TVGuide.com: In this week's episode, there's this mini-squabble about Brenda's mother (guest star Frances Sternhagen) coming to town, and Brenda wanting to pretend that Fritz didn't just move in with her.
Tenney:
We always try to find the humor in things, but to me and to Fritz, that action is representative of a hesitation on her part that can go much deeper. And that affects him. That tension, that conflict, is something that we can extend over the course of many episodes.

TVGuide.com: Are these two kids going to be able to work out the cohabitation thing?
Tenney:
That's the question. Are they going to be able to work it out? What's it going to bring up? There's the thing with the mom and... I don't want to get ahead of where we go, but just when things seem to be OK, another hurdle gets thrown in their path.

TVGuide.com: J.K. Simmons (Brenda's ex-lover, Chief Pope) is great and all, but you do have the better hair.
Tenney:
[Laughs] J.K.'s always saying that  "So is she going to go with the bald guy or the hair guy?" But then again, J.K.'s got that whole "powerful boss man" thing going on, and they've had a history.

TVGuide.com: All I see is Peter Parker's editor-in-chief.
Tenney:
That's right! J.K.'s terrific. I've known him for years from the theater, so it's always "old home week" with him.

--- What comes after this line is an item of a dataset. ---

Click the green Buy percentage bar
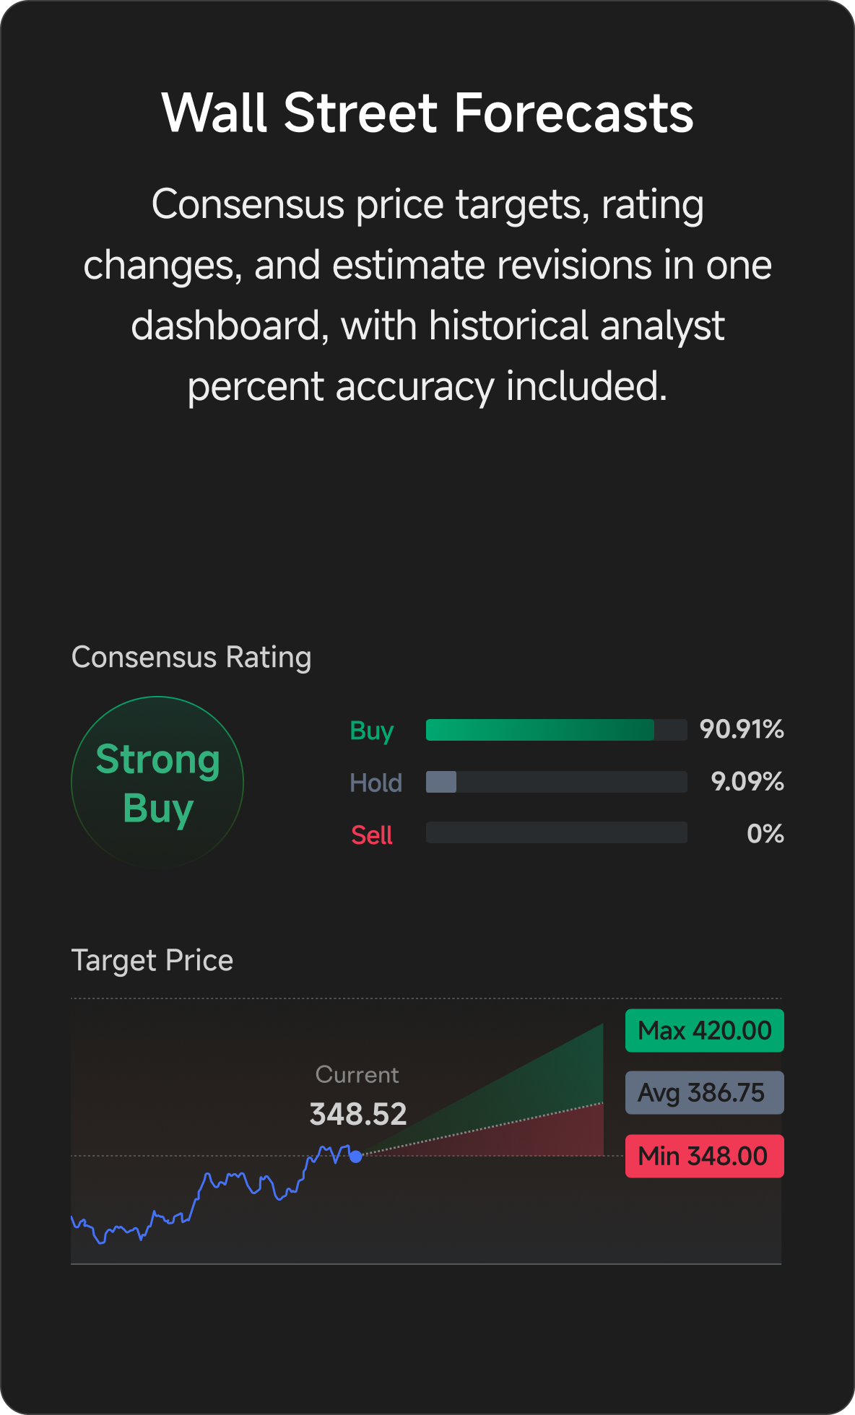Viewport: 855px width, 1415px height. point(556,730)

TVGuide.com: Do we ever see Fritz "in action" as an FBI agent?
Tenney:
Last year there was an episode where he and Brenda worked a case together, but I've primarily functioned more on the personal front than the professional front. In the first episode of this season, they're talking about moving in and they wrote into the scene that he's up for a position in Behavioral Sciences. A lot of people may not know that Behavioral Sciences in the FBI is a major deal  that's like Jodie Foster's character in Silence of the Lambs  so to say, "I'm not going to do that because I'm going to commit to this relationship" was significant.

TVGuide.com: Thanks for pointing that out.
Tenney:
That's important to me, the actor playing it, but to the show's credit a lot of times big, significant exposition points will be laid out almost tangentially. There's a [Season 1] scene I always talk about where Brenda and some of the others are giving a lot of plot exposition, but the way it is shot, it's all about, "Is she going to pick up a donut or not?" What we're trying to do with the show is to always make it character-driven.

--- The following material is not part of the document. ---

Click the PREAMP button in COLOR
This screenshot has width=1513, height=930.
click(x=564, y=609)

TVGuide.com: What would people be surprised to know about you, and about Kyra?
Tenney:
They would be surprised to know that I'm a very good cook. As for Kyra....

TVGuide.com: She's got a hot little body under those frumpy floral dresses?
Tenney:
[Laughs] I don't think that comes as any surprise  she's a beautiful woman inside and out, no question. No, people who see her doing this very brusque character may be surprised to know that she is probably one of the most generous and lovely actors I've ever worked with.

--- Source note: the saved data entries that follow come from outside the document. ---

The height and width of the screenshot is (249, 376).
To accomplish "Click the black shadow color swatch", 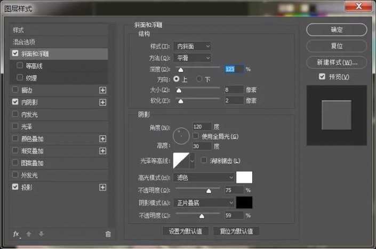I will (x=244, y=203).
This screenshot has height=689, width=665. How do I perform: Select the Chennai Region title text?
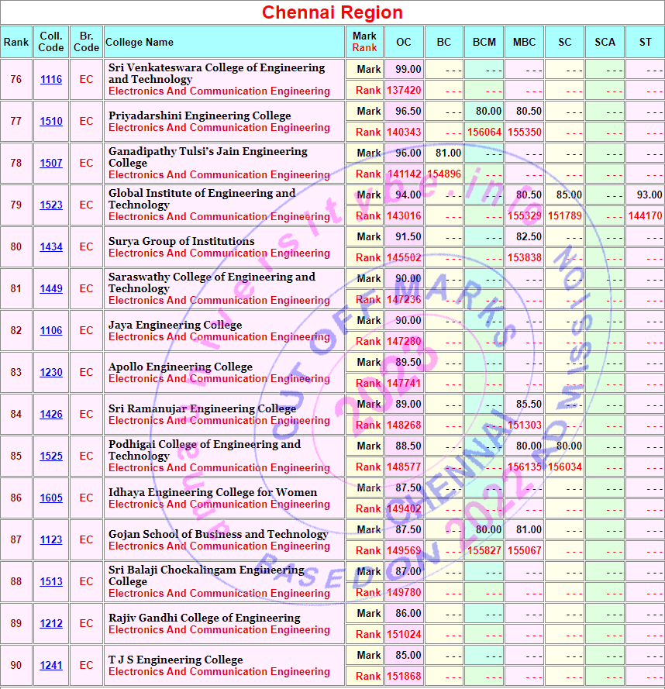pyautogui.click(x=333, y=12)
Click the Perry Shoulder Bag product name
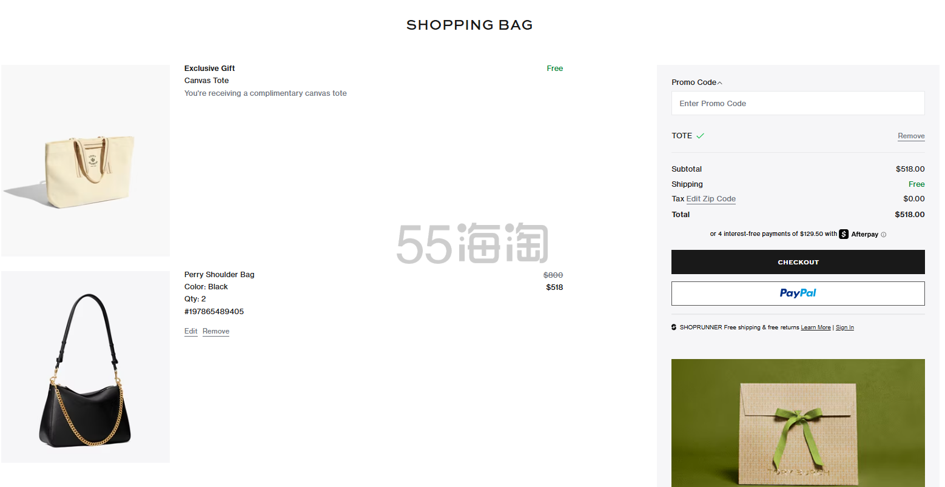Viewport: 945px width, 487px height. [219, 275]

TVGuide.com: If not "surprised," they may like to be reassured that she's that way. I can see some people thinking, "Whoa, this is Kevin Bacon's wife?! She's a ball-breaker."
Tenney:
It's a testament to her smarts as an actress that she can create this character that is so prickly and does so many questionable things, and yet you love watching her. I don't think we'd get those numbers if people didn't want to watch her.

TVGuide.com: Lastly, I want to talk about your role in Albert Brooks' Looking for Comedy in the Muslim World, a recent film that perhaps didn't get its due.
Tenney:
No, it didn't. I was really proud of that and I think Albert was pretty brave with it. He had an amazing conceit for the film and he was operating from no blueprint  there hasn't been a movie like that, about that.

TVGuide.com: And what fun for you to play the State Department straight man to him.
Tenney:
I had been a huge fan of Albert's, and he's everything I had hoped he would be  funny, smart, neurotic.... I did that during hiatus, as well as Showtime's Masters of Horror. Joe Dante, who is very politically active, directed this no-holds-barred satire on the war in Iraq, where dead soldiers come back as zombies not to terrorize people, but to vote. At first they are embraced by the religious right and then they are disenfranchised by the religious right, and it's all under the guise of this grade-B zombie movie. It was really fun to do something that was political, in whatever way, in this day and age.